Products must be acclimated in climate-controlled conditions at least 48 hours before installation.
Step One Sub-floor Preparation
When installing and fastening approved plywood, always refer to specific structural panel manufacturer’s instructions.
Subfloor must be:
Clean – Scraped or sanded, swept, free of wax or other debris.
Smooth ⁄ flat – Level within 1/8″ in a 6-foot span.
Structurally Sound – Nail or screw any loose areas that squeak or reveal the movement.

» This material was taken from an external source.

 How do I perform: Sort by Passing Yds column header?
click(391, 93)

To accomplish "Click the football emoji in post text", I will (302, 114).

Dry- moisture content of a wood subfloor must not exceed 12% before installation of wood flooring.
Wood Substrates: Test the moisture of the wood substrate using a calibrated moisture meter which has been approved for testing wood moisture.

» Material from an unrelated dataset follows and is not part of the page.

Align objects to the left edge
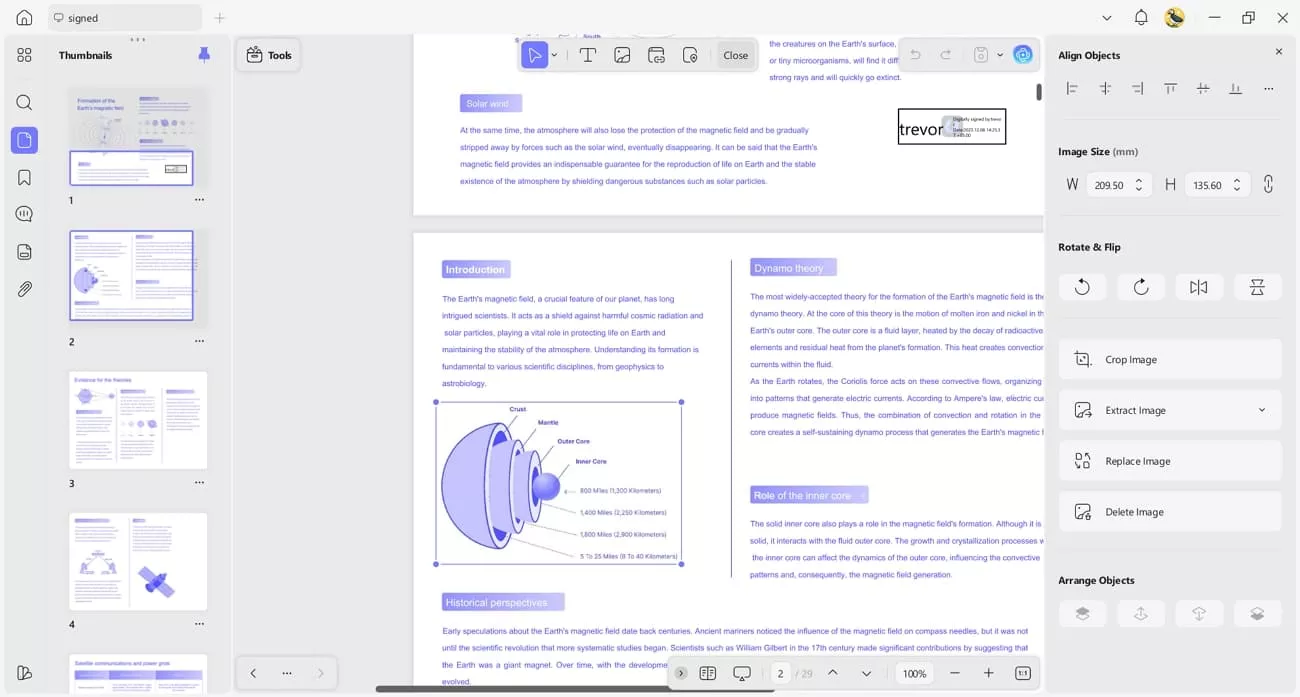The height and width of the screenshot is (697, 1300). (x=1072, y=89)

Concrete Slabs: Before installation of the hardwood flooring, all concrete subfloors must be tested for moisture content. The moisture content of the concrete subfloor must register as dry by any test method used.
Use an approved calibrated concrete moisture meter as a preliminary measurement for moisture.
Installation on Plywood and Wood Substrates
Subfloors should be constructed of 5/8″ or thicker plywood when installing directly over 16″ on center 2″x10″ joists. Plywood sheets should be laid with grained outer plies at right angles to joists. Adjacent rows should be staggered every four feet and nailed with 7D or larger nails every 6″ along each joist.
Guidelines for a successful installation over radiant heat:
Newly installed water type radiant heated flooring systems should be in operational mode with the temperature set between 64°F – 72°F for a minimum of 4 weeks.
Older water type radiant floor heat systems should be fully pressure tested, properly maintained, and set to a minimum of 64°F for at least 4 days.
Installation glueless click-lock vinyl in your kitchen
1. Facing the board, begin the tongue 1/4″ spacer wall tongue installation in the left-hand corner. Place the plank a minimum of 3/8″ from the left wall.
2. Assemble the starting row of planks by applying a 1/8″ bead of tongue and groove adhesive on the bottom groove lip of each END seam plank.
3. Scribe the contour of the wall onto the first row of planks using a 2″ square block and a pencil following along the contour of the wall. Do not forget to allow for the minimum 3/8″ expansion space from the wall.
4. Now, remove the first row. Lift the planks a few inches and tap along the joint. Cut the planks as required. the tap along the joint.
5. Replace the first row by inserting planks from left to right. Press the first board with the groove toward the edge of the planks that are already in position.
6. Place the plank face down with the short side (without the locking strip) towards the wall. The remaining expansion space should be at least a minimum of 3/8″ from the wall.
7. Place the final plank face down on the work surface and cut to size with a power saw. If you are using a hand saw, use a fine-toothed blade, and cut the planks face up.
8. Use a cut piece of board from the previous row to start the next row. This starting plank section must be at least 8″ long. If the piece is too short, start with a new board.
9. Place the plank at an angle against the plank in the previous row. Press the edge forward against the previous row, and then fold down at the same time.
10. Connect the planks in the following rows by aligning the end seam of each plank directly above the end seam at the preceding plank Insert the long side seam at a slight angle first, and as the top surfaces meet, rotate the plank down into the locked position.
11. The distance to the walls can be adjusted when three rows are completed. Remember to place the flooring a minimum of 3/8″ from all walls or other vertical obstructions such as cabinets, pipes, or columns.
12. Apply a 1/8″ bead of tongue and groove adhesive to the bottom groove, and gently tap the plank into place using a pull bar and hammer. Next, apply enough strips of painter’s tape across this seam to hold the joint securely in place until the adhesive sets.